STATED EXERCISE:
Write out again the lines of the listing from the one containing "Meus pedidos (124, 1991)" through the one containing "[text] (568, 646)", both included. Leave the pictures out.

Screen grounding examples
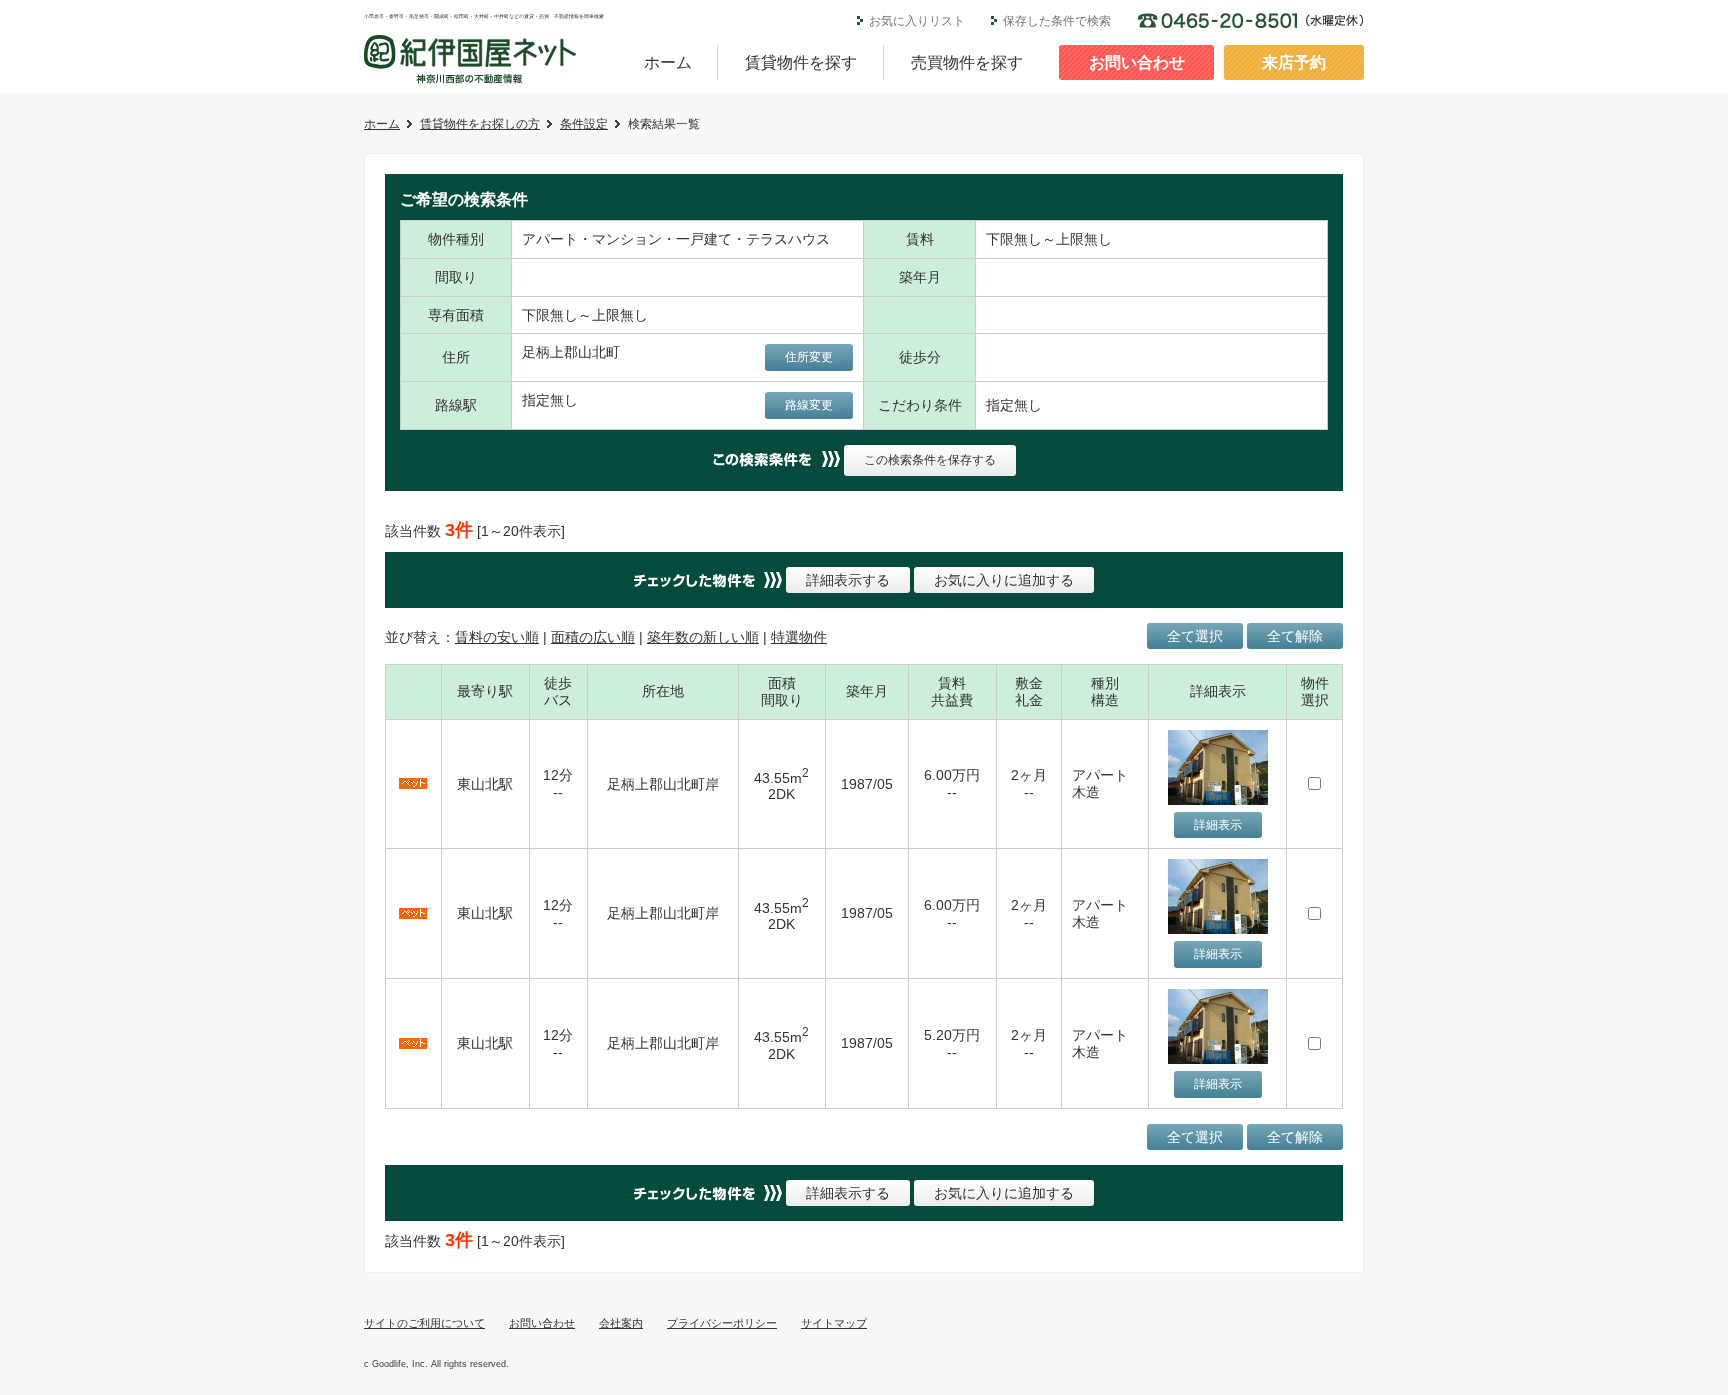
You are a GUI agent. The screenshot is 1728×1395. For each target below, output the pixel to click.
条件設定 (584, 124)
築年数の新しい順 (703, 637)
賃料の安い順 (497, 637)
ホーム (668, 62)
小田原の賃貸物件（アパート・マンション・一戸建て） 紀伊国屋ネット (470, 59)
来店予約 (1294, 62)
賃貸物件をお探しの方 (480, 124)
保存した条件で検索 (1057, 21)
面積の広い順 (593, 637)
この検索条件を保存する (930, 460)
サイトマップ (834, 1323)
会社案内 (621, 1323)
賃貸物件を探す (801, 62)
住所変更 (809, 357)
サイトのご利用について (424, 1323)
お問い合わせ (1137, 62)
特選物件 (799, 637)
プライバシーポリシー (722, 1323)
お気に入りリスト (917, 21)
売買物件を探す (967, 62)
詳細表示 (1218, 825)
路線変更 (809, 405)
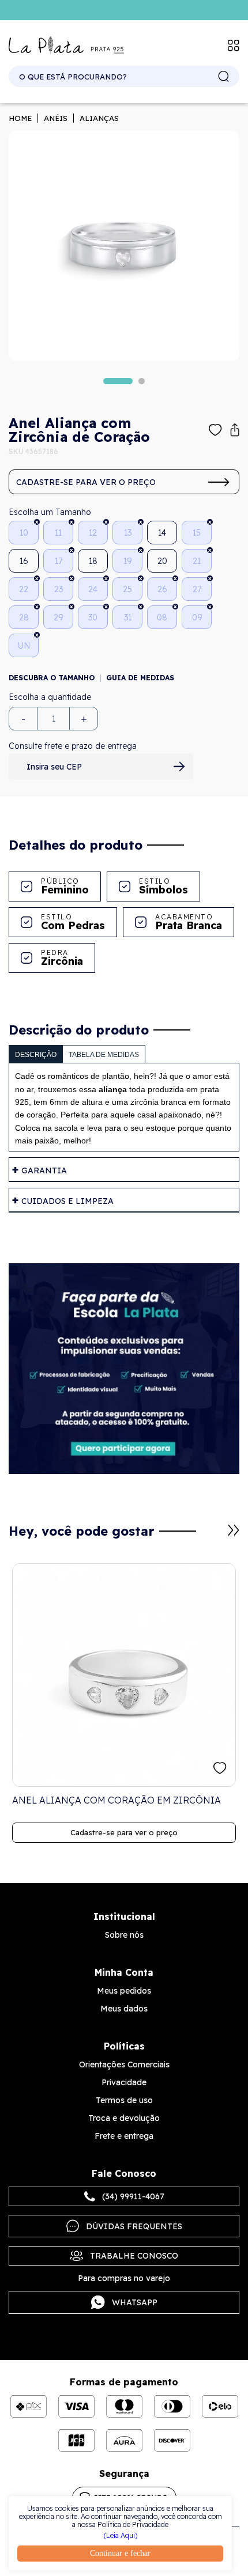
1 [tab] (118, 381)
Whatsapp (134, 2302)
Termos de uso (124, 2100)
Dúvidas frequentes (134, 2226)
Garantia (44, 1170)
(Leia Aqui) (120, 2536)
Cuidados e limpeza (67, 1201)
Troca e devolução (124, 2118)
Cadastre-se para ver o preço (86, 482)
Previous (220, 1536)
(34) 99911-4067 (133, 2196)
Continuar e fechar (120, 2553)
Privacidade (124, 2082)
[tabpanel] (124, 246)
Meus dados (124, 2008)
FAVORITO (220, 1768)
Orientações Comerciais (124, 2064)
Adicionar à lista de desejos (215, 430)
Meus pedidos (124, 1991)
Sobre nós (124, 1935)
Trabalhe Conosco (134, 2256)
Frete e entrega (124, 2136)
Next (233, 1530)
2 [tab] (141, 381)
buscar (224, 76)
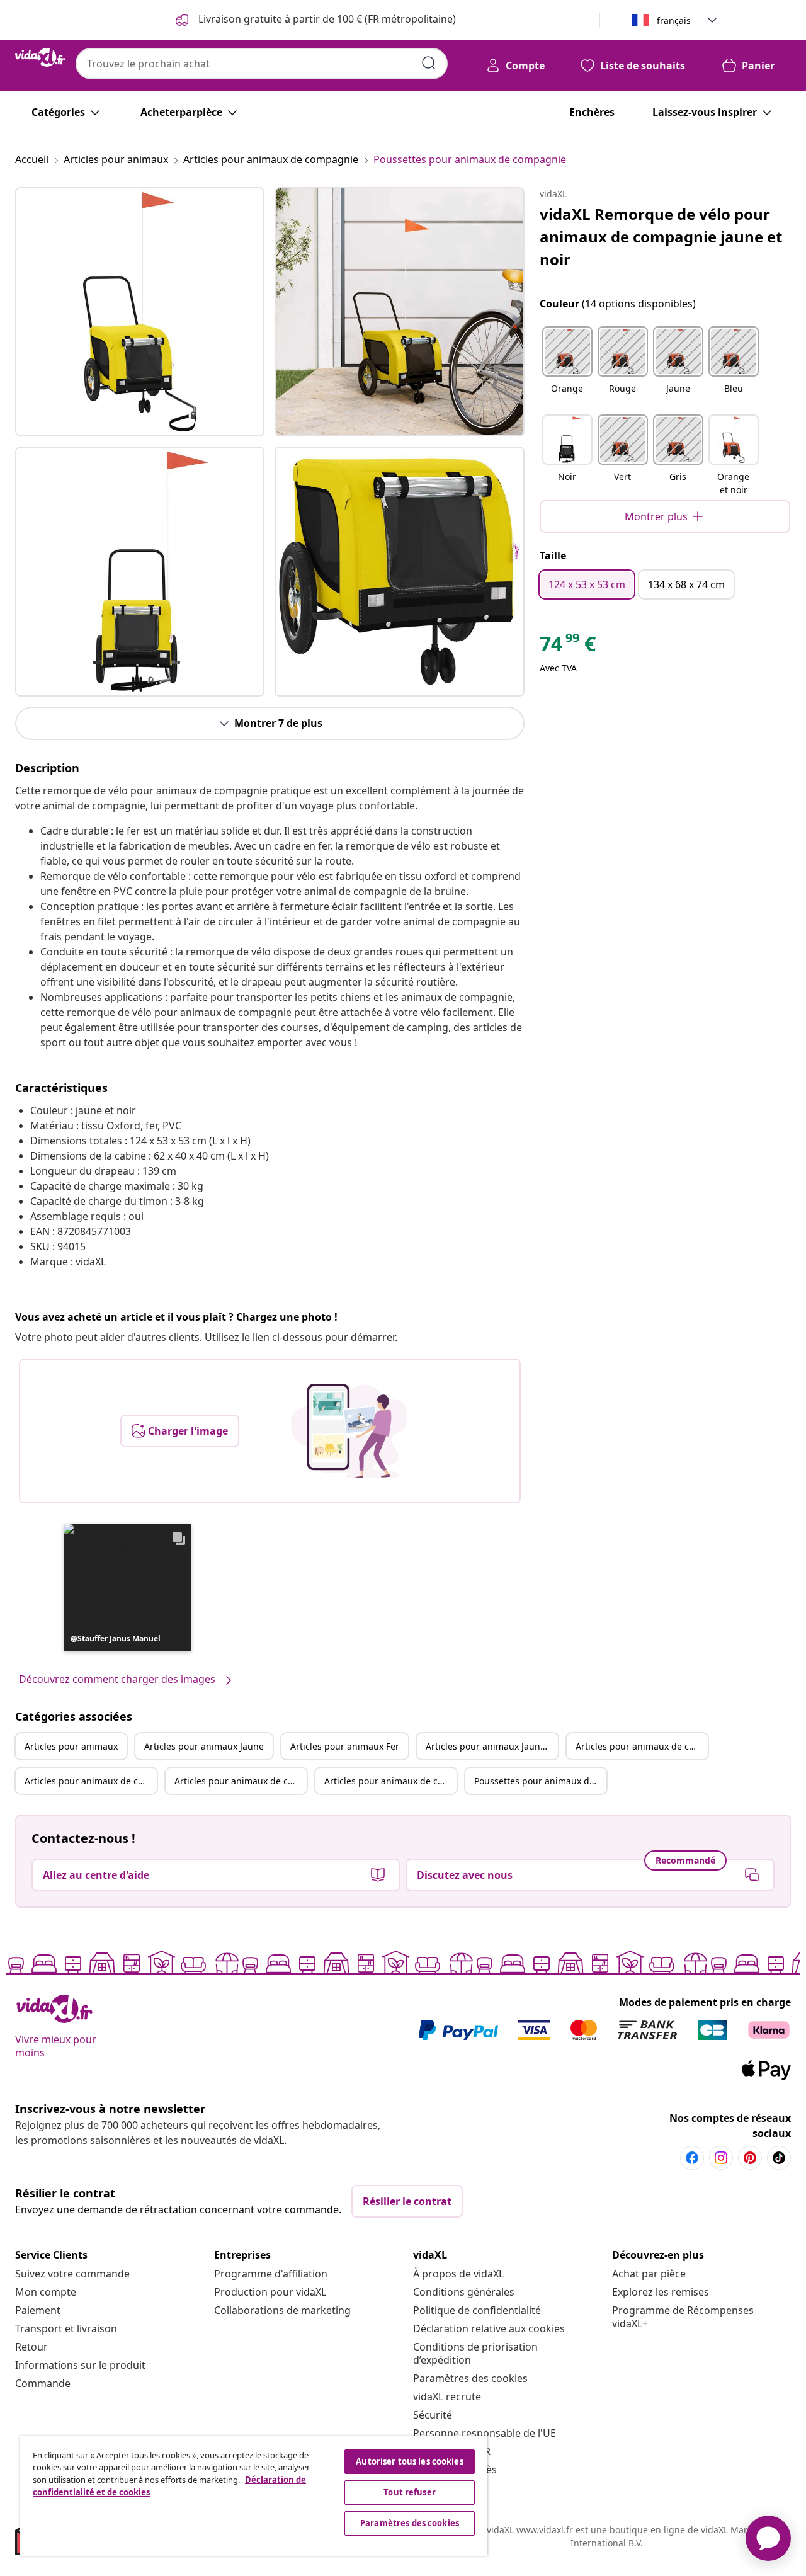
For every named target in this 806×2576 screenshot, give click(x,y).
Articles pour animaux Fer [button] (344, 1746)
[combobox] (262, 63)
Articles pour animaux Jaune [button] (204, 1746)
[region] (253, 2496)
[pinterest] (750, 2157)
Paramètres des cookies (470, 2378)
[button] (127, 1587)
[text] (568, 646)
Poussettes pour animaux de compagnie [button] (540, 1781)
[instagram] (721, 2157)
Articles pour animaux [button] (71, 1746)
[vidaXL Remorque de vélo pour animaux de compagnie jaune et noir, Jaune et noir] (139, 311)
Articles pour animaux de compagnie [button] (642, 1746)
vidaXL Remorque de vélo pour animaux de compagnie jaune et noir (661, 236)
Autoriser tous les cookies (409, 2461)
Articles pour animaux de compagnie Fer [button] (240, 1781)
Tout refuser (409, 2492)
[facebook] (692, 2157)
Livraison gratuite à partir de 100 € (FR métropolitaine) (326, 19)
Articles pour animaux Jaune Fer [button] (492, 1746)
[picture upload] (349, 1431)
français (674, 20)
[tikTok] (779, 2157)
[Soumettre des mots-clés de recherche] (429, 63)
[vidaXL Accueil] (40, 57)
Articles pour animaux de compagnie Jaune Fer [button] (390, 1781)
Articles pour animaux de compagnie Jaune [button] (91, 1781)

EXPECTED ANSWER:
Meus pedidos (124, 1991)
Sobre nós (124, 1935)
Trabalhe Conosco (134, 2256)
Frete e entrega (124, 2136)
Next (233, 1530)
2 [tab] (141, 381)
buscar (224, 76)
For every named target in this 806×2576 screenshot, give click(x,y).
Articles pour animaux Fer [button] (344, 1746)
[combobox] (262, 63)
Articles pour animaux Jaune [button] (204, 1746)
[region] (253, 2496)
[pinterest] (750, 2157)
Paramètres des cookies (470, 2378)
[button] (127, 1587)
[text] (568, 646)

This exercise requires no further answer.